|Maria Teresa Fabregas Fernandez is a new entry this year|
Maria Teresa Fabregas Fernandez took over the European Commission's top indirect tax job from Donato Raponi in March, and is tasked with delivering an ambitious set of reforms.
She studied law, international relations and economics at institutions in France, Spain, Switzerland and the UK before starting work in the field of legislation for industrial goods.
"I joined the Commission 20 years ago," she tells International Tax Review. "I've been dealing with several different fields of EU policy: enterprise policy, internal market, trade and financial services."
She has previously worked as the head of the securities markets unit, leading a team of 16 working on policy development. Throughout that period she worked with financial regulators, consumer groups, NGOs, investors, industry and more. She also headed up the financial markets infrastructure division for the Commission.
"The thing I am most proud of is contributing to the building of a new European legal framework in different fields. In the last 10 years of my career I was very closely involved in the development and negotiation of the new revised legal framework on financial infrastructure, meaning the regulation of stock exchanges, derivative markets and financial markets in general," she says.
"I was also involved in some pieces of legislation relating to, for instance, market abuse in financial markets and financial benchmarks legislation," she adds. "All in all, I was involved in the modernisation of the legal framework for financial services in the European Union – and we succeeded!
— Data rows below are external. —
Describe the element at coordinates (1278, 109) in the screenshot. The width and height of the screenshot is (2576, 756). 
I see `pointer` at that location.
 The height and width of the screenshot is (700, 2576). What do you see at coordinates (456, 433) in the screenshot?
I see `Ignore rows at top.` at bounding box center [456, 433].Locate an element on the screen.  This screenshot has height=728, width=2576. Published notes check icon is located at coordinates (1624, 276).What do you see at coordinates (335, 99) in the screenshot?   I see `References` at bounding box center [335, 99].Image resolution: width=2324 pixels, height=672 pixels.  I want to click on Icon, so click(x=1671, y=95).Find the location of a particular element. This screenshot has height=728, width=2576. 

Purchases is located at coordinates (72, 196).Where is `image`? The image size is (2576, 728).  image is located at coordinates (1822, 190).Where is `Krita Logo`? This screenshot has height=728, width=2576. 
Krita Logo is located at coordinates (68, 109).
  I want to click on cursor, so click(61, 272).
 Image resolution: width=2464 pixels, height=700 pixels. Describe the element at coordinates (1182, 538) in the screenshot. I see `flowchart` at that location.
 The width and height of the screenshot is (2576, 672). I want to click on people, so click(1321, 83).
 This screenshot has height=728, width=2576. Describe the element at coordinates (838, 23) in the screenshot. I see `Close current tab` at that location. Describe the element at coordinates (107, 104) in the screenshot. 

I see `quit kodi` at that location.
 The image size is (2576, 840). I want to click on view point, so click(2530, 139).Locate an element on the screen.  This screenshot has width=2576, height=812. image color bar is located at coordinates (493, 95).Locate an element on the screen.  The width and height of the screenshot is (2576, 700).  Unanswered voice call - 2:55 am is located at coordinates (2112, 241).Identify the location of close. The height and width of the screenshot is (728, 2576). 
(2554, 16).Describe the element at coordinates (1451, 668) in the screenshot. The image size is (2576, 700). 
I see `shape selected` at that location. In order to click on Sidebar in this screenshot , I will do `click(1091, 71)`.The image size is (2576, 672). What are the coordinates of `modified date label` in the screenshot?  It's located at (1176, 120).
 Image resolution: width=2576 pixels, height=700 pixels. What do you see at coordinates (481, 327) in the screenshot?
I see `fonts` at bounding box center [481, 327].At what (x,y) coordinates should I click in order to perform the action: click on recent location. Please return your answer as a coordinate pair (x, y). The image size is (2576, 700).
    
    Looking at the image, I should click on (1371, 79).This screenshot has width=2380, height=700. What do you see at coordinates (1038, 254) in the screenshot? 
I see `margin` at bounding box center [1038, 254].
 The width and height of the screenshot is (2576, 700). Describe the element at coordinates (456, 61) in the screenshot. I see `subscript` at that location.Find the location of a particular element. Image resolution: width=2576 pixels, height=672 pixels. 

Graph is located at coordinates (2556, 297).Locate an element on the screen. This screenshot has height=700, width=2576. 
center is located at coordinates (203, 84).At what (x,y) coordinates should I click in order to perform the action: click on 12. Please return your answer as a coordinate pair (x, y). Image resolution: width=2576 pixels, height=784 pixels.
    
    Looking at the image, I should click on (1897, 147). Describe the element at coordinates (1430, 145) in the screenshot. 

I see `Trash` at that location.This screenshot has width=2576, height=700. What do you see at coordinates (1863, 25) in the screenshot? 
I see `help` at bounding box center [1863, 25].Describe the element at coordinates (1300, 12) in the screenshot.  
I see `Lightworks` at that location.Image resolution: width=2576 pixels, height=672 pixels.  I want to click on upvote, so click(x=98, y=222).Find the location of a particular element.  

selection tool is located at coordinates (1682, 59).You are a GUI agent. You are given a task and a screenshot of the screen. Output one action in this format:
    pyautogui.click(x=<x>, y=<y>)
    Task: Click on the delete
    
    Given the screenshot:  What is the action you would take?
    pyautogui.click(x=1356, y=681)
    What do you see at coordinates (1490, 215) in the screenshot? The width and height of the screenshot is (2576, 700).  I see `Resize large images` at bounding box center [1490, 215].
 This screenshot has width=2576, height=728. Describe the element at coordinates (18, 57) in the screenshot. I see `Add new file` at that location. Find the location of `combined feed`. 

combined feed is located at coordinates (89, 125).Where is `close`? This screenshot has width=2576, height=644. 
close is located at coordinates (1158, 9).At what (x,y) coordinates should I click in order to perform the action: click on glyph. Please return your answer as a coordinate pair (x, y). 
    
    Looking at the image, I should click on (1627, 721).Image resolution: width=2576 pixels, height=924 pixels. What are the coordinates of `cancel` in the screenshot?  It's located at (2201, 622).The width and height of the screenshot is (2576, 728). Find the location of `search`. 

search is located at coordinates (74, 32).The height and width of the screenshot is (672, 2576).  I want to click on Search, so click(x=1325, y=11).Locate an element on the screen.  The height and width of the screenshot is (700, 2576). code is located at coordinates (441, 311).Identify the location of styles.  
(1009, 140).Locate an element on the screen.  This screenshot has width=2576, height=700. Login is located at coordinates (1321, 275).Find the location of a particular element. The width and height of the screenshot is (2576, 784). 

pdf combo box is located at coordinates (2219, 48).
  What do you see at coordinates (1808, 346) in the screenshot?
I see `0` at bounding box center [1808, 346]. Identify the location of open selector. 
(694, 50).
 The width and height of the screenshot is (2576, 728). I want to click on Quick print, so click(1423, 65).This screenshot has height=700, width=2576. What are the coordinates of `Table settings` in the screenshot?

So now, moving into this new position in taxation, we are again starting a process where we are trying to reform our European legal framework. I hope that we will be as successful as we have managed to be in the financial services area in modernising."
The Commission wants to bring the whole of the EU together to become a single VAT area, uniting member states even further for VAT purposes. The success of the 2015 changes – which shifted e-services, broadcasting and telecommunications to the destination principle – has emboldened the EC, which will now roll out the change, along with other reforms aimed at combating fraud, to the rest of the economy.
By doing this, it believes that it can reduce compliance costs for companies by €1 billion ($1.2 billion) per year, and much of this saving will come through an expanded one-stop shop, following the success of the mini one-stop shop from the 2015 changes.
"Today, for a company, it is 11% more expensive to deal cross-border than to deal domestically," says Fabregas. "With the one-stop-shop we'll be able to close that gap in terms of not penalising those who want to go cross-border within the European Union.
Just suggesting these proposals has started a lot of conversations among businesses and practitioners, who seem largely in agreement that the changes would be an improvement from the EU's outdated VAT system – but the biggest challenge for Fabregas and the EC as a whole will be achieving political consensus.
"Moving into the taxation field is extremely important for me," says Fabregas. "Why? Because it's the revenues that member states get through their tax systems that mean we can function, not just through the EU budget, but that healthcare, education and infrastructure can be provided to all European citizens in all member states."
As Fabregas grows into her role, she is becoming one of the most important names in VAT in the world.